Harriet enrolled in the Hartford Female Seminary run by her older sister Catharine, where she received a traditional academic education — rather uncommon for women at the time —, with a focus in the Classics, languages, and mathematics. Among her classmates was Sarah P. Willis, who later wrote under the pseudonym Fanny Fern.

In 1832, at the age of 21, Harriet Beecher moved to Cincinnati, Ohio to join her father, who had become the president of Lane Theological Seminary. There, she also joined the Semi-Colon Club, a literary salon and social club whose members included the Beecher sisters, Caroline Lee Hentz, Salmon P. Chase (future governor of Ohio and Secretary of the Treasury under President Lincoln), Emily Blackwell and others. Cincinnati's trade and shipping business on the Ohio River was booming, drawing numerous migrants from different parts of the country, including many escaped slaves, bounty hunters seeking them, and Irish immigrants who worked on the state's canals and railroads. In 1829 the ethnic Irish attacked blacks, wrecking areas of the city, trying to push out these competitors for jobs. Beecher met a number of African Americans who had suffered in those attacks, and their experience contributed to her later writing about slavery. Riots took place again in 1836 and 1841, driven also by native-born anti-abolitionists.

Harriet was also influenced by the Lane Debates on Slavery. The biggest event ever to take place at Lane, it was the series of debates held on 18 days in February 1834, between colonization and abolition defenders, decisively won by Theodore Weld and other abolitionists. Elisabeth attended most of the debates. Her father and the trustees, afraid of more violence from anti-abolitionist whites, prohibited any further discussions of the topic. The result was a mass exodus of the Lane students, together with a supportive trustee and a professor, who moved as a group to the new Oberlin Collegiate Institute after its trustees agreed, by a close and acrimonious vote, to accept students regardless of "race", and to allow discussions of any topic.

It was in the literary club at Lane that she met Rev. Calvin Ellis Stowe, a widower who was a professor of Biblical Literature at the seminary. The two married at the Seminary on January 6, 1836. The Stowes had seven children together, including twin daughters.

Uncle Tom's Cabin and Civil War

In 1850, Congress passed the Fugitive Slave Law, prohibiting assistance to fugitives and strengthening sanctions even in free states. At the time, Stowe had moved with her family to Brunswick, Maine, where her husband was now teaching at Bowdoin College. Their home near the campus is protected as a National Historic Landmark. The Stowes were ardent critics of slavery and supported the Underground Railroad, temporarily housing several fugitive slaves in their home. One fugitive from slavery, John Andrew Jackson, wrote of hiding with Stowe in her house in Brunswick as he fled to Canada in his narrative titled "The Experience of a Slave in South Carolina" (London: Passmore & Albaster, 1862).

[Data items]
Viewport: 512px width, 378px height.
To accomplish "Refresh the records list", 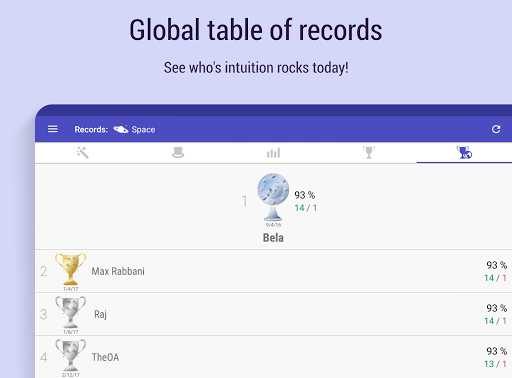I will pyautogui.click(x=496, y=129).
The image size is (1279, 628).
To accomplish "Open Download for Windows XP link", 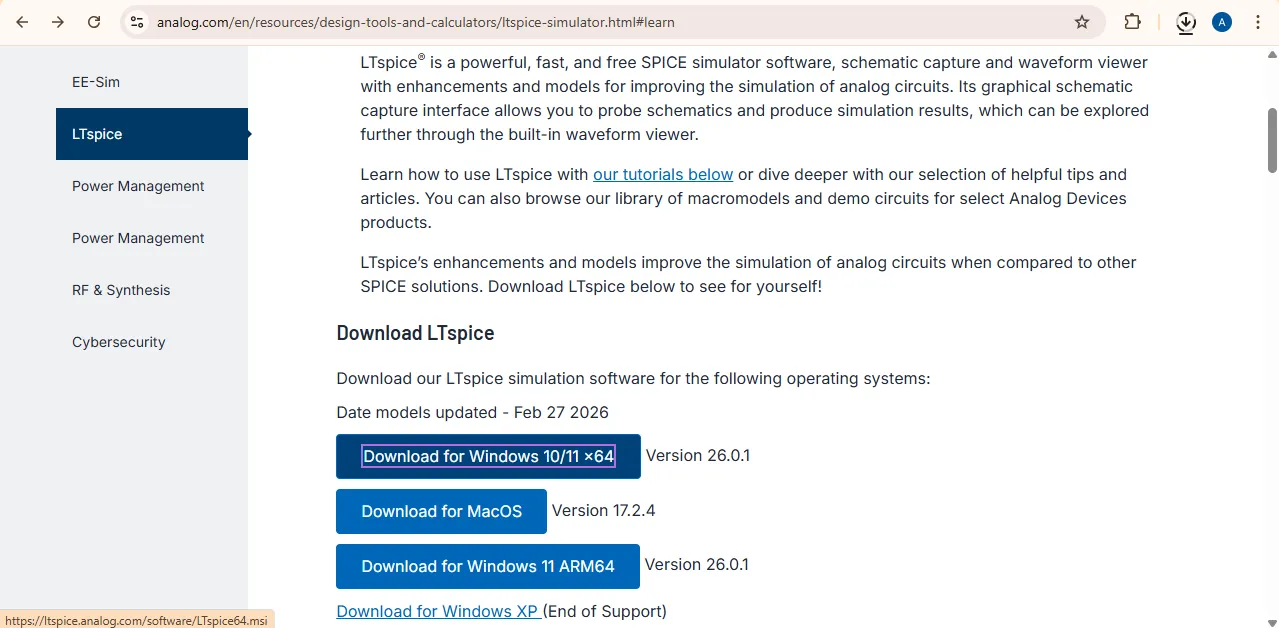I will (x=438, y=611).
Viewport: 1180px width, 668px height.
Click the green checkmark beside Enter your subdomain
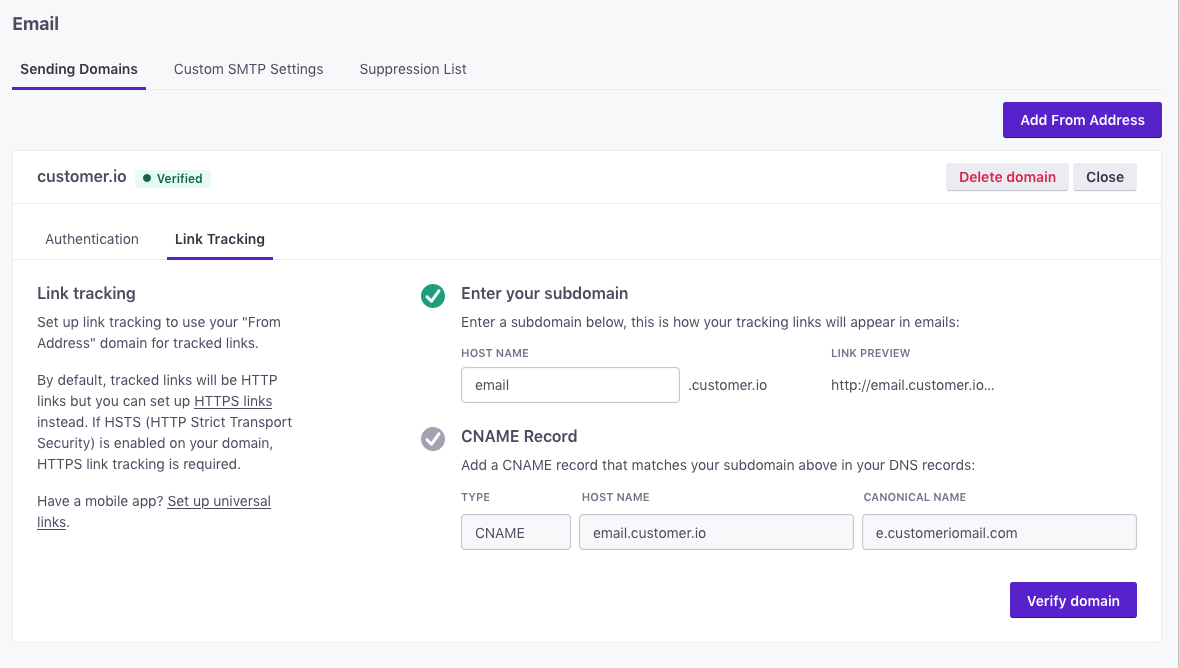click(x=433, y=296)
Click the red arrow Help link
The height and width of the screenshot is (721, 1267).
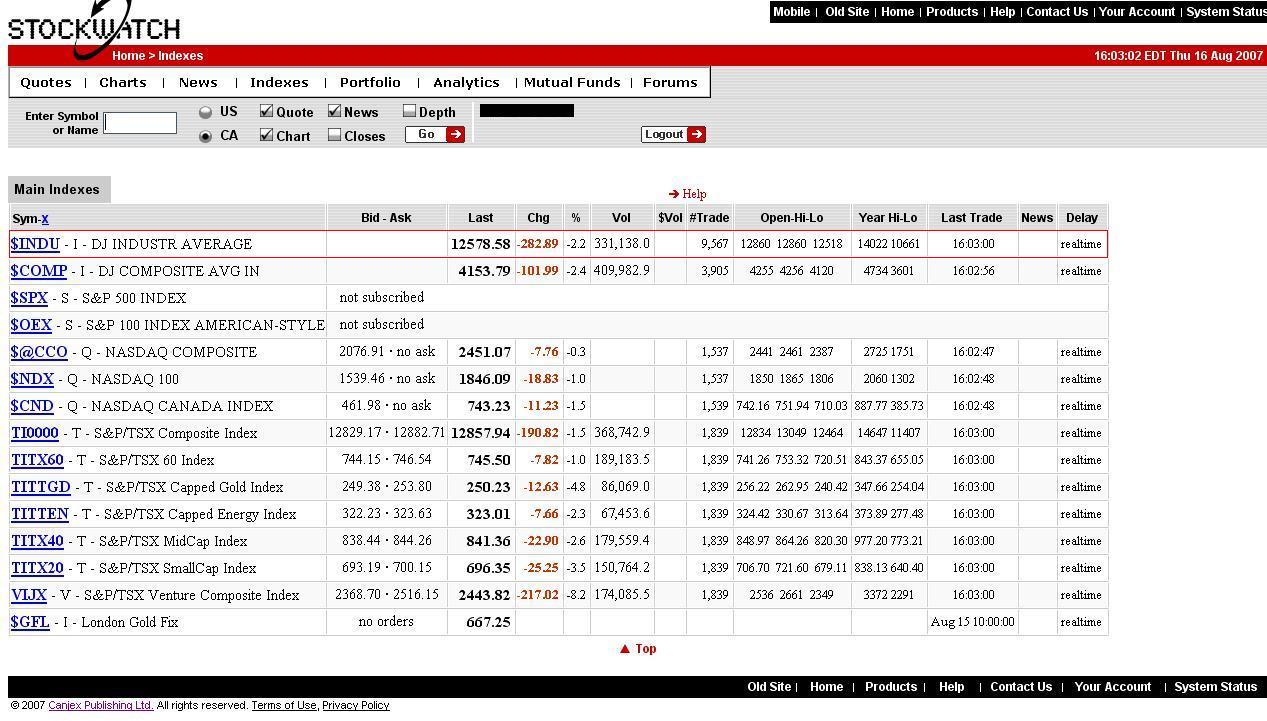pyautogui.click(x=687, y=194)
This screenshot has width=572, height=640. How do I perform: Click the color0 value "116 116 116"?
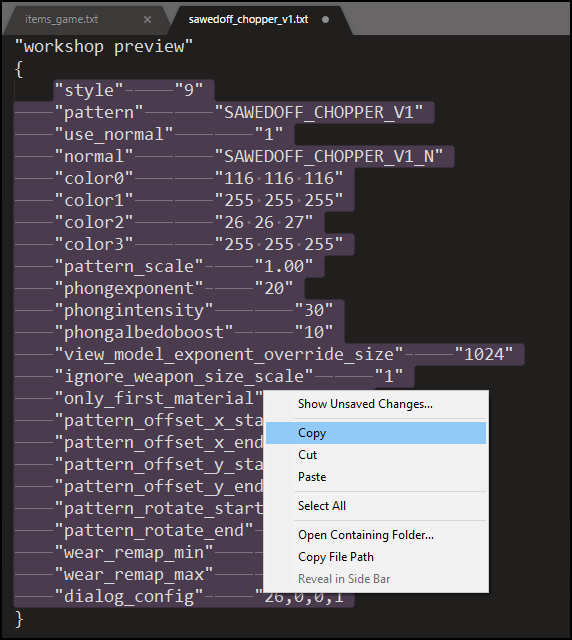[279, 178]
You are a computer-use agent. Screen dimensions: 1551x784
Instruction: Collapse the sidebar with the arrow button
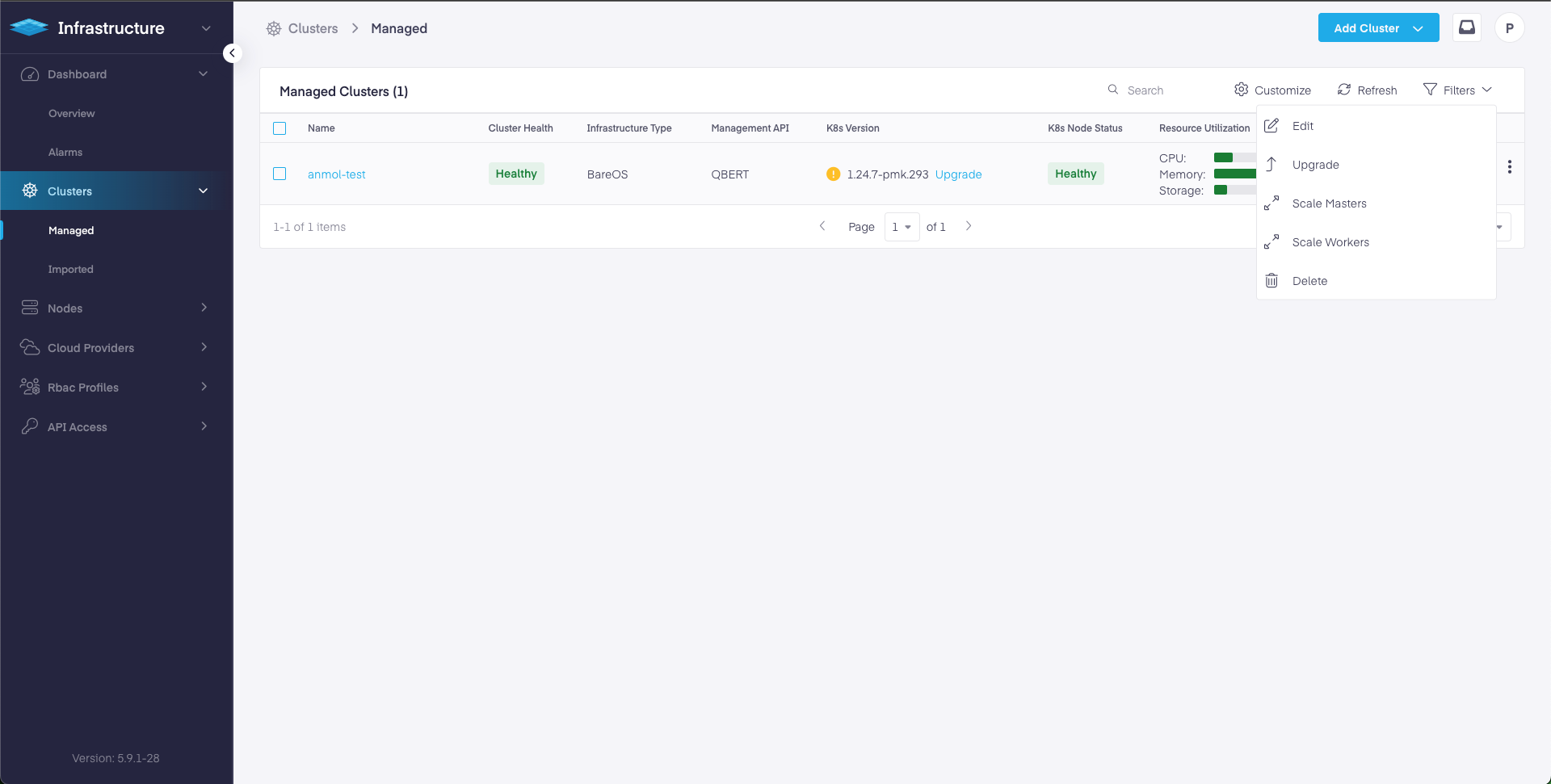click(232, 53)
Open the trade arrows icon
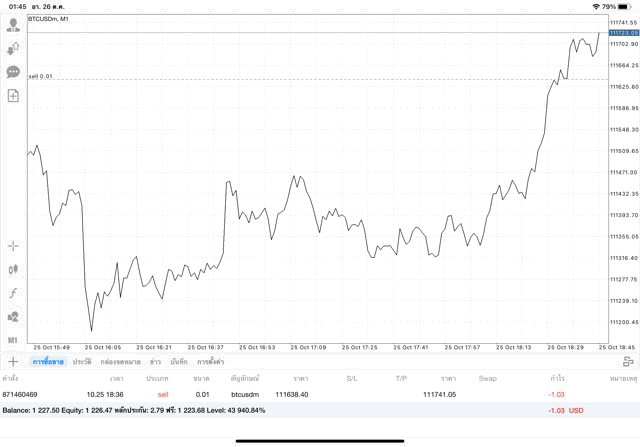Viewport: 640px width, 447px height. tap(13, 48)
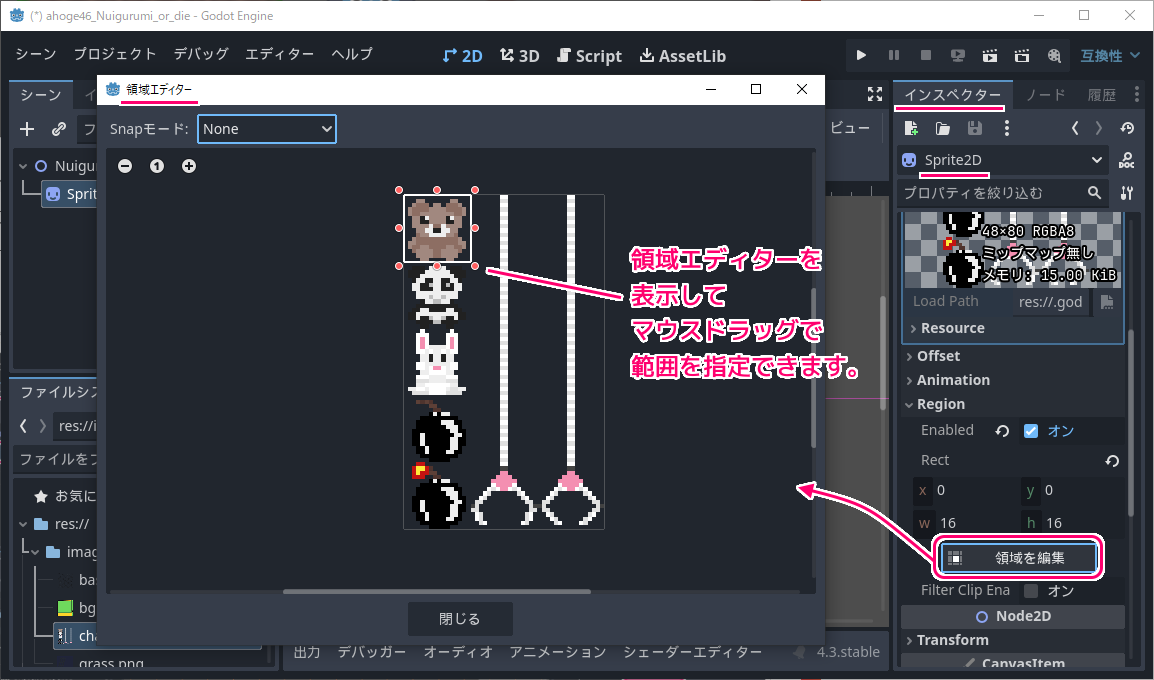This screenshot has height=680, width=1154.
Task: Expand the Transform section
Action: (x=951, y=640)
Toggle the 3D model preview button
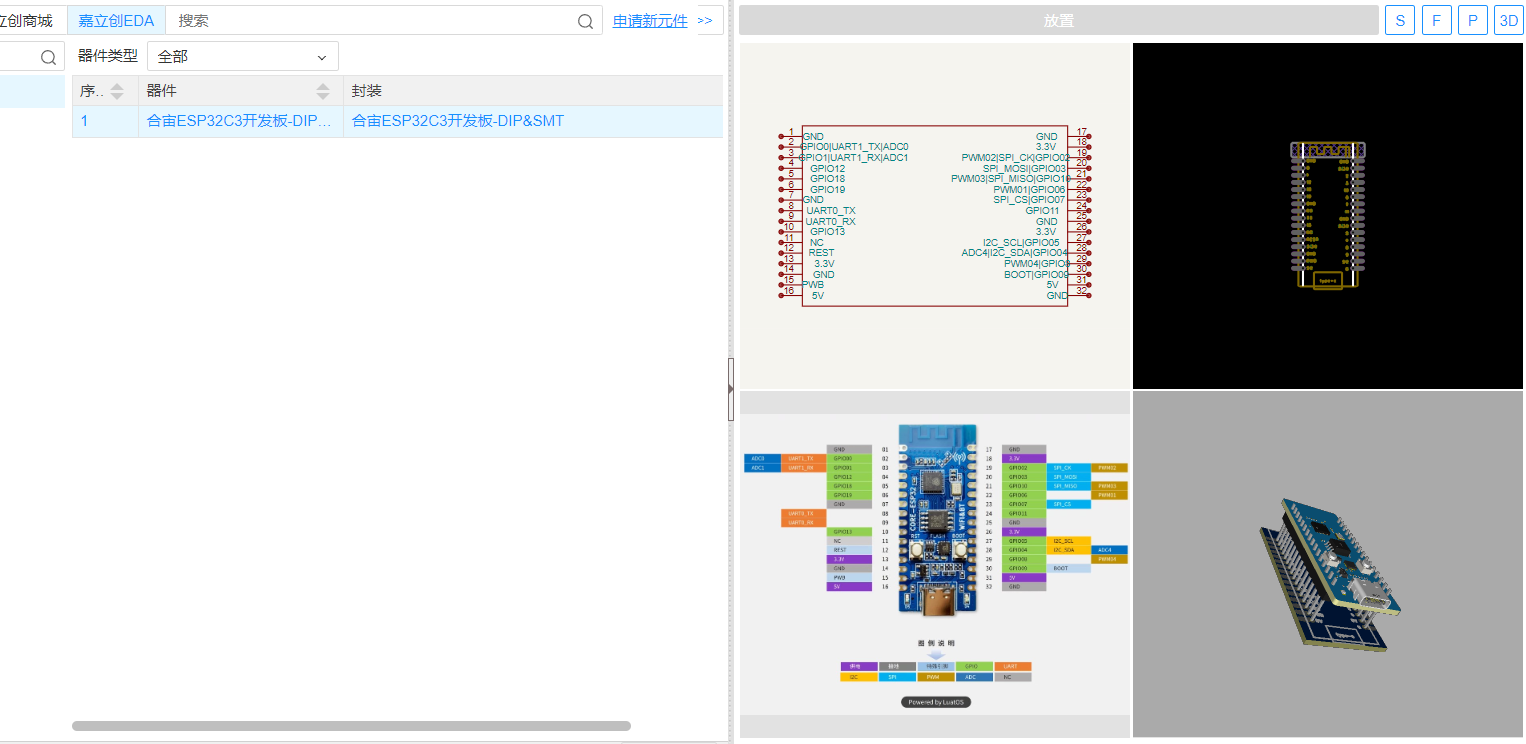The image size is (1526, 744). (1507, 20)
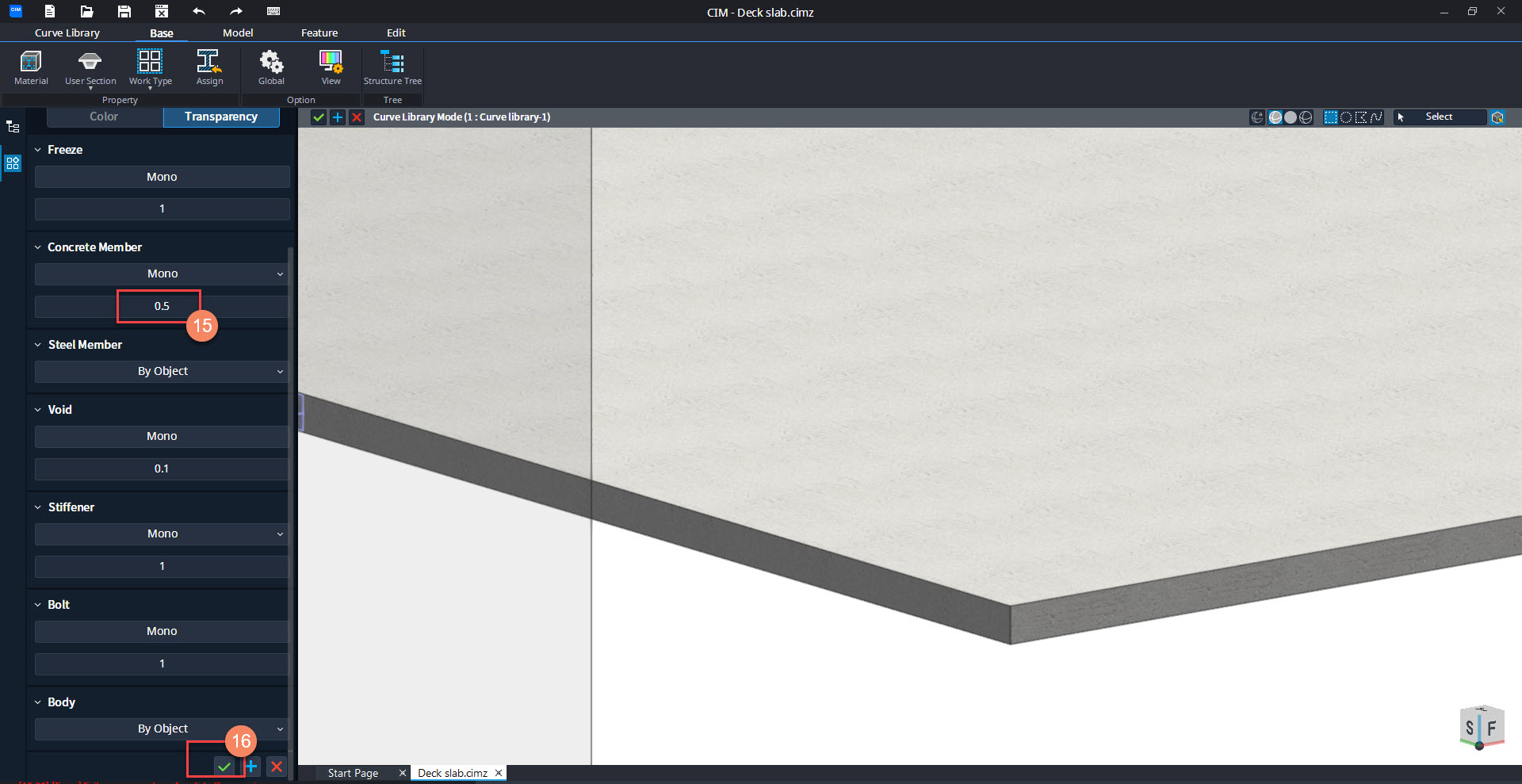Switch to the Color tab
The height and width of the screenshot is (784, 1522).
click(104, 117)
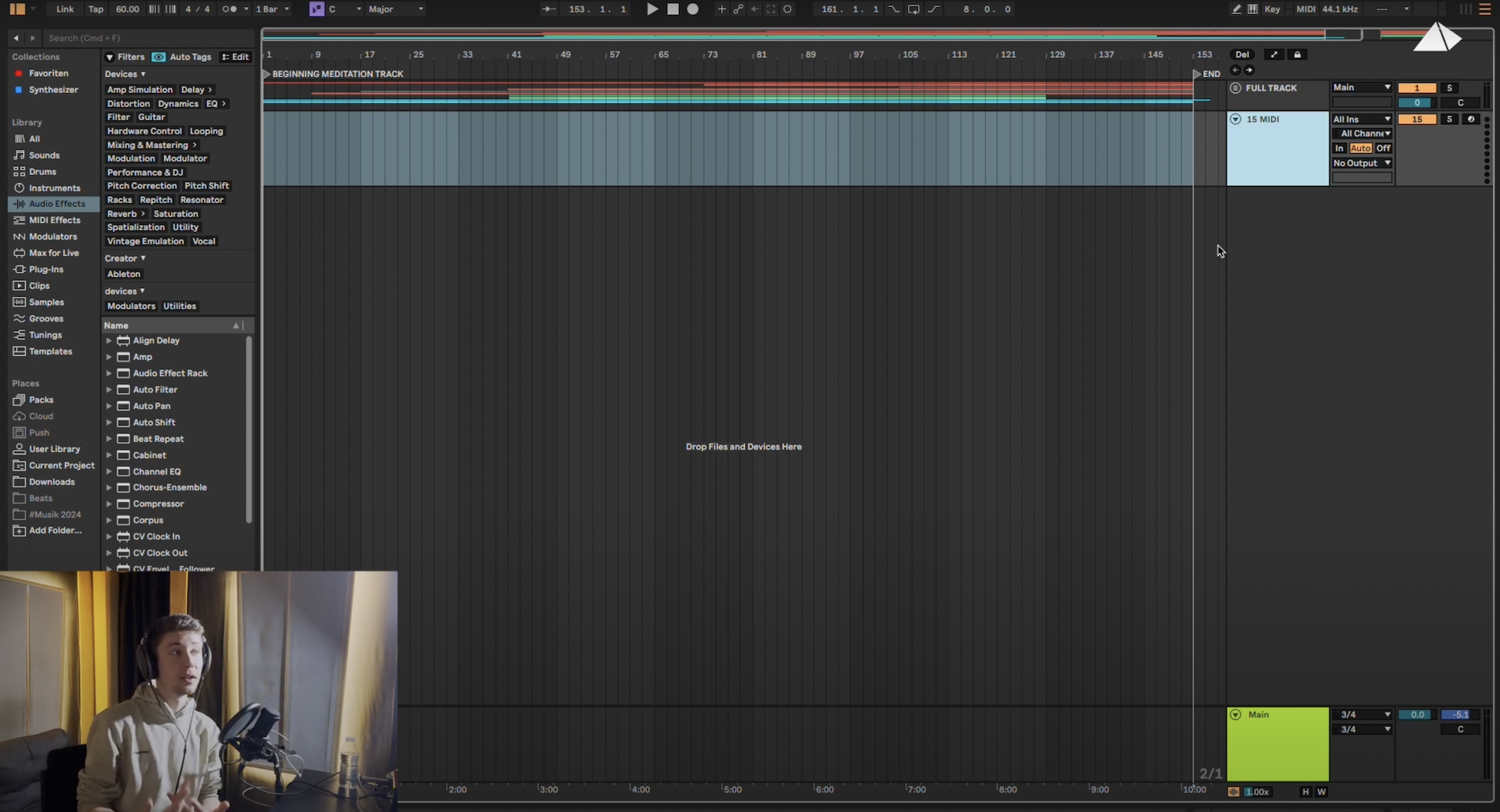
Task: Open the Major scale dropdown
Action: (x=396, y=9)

WORK TO DO
Duplicate the stretch of the passage about Harriet Beecher Stowe from "It was in the" through "including twin daughters.". The data items are independent of the passage about Harriet Beecher Stowe and stand as material of their own.

RESPONSE
It was in the literary club at Lane that she met Rev. Calvin Ellis Stowe, a widower who was a professor of Biblical Literature at the seminary. The two married at the Seminary on January 6, 1836. The Stowes had seven children together, including twin daughters.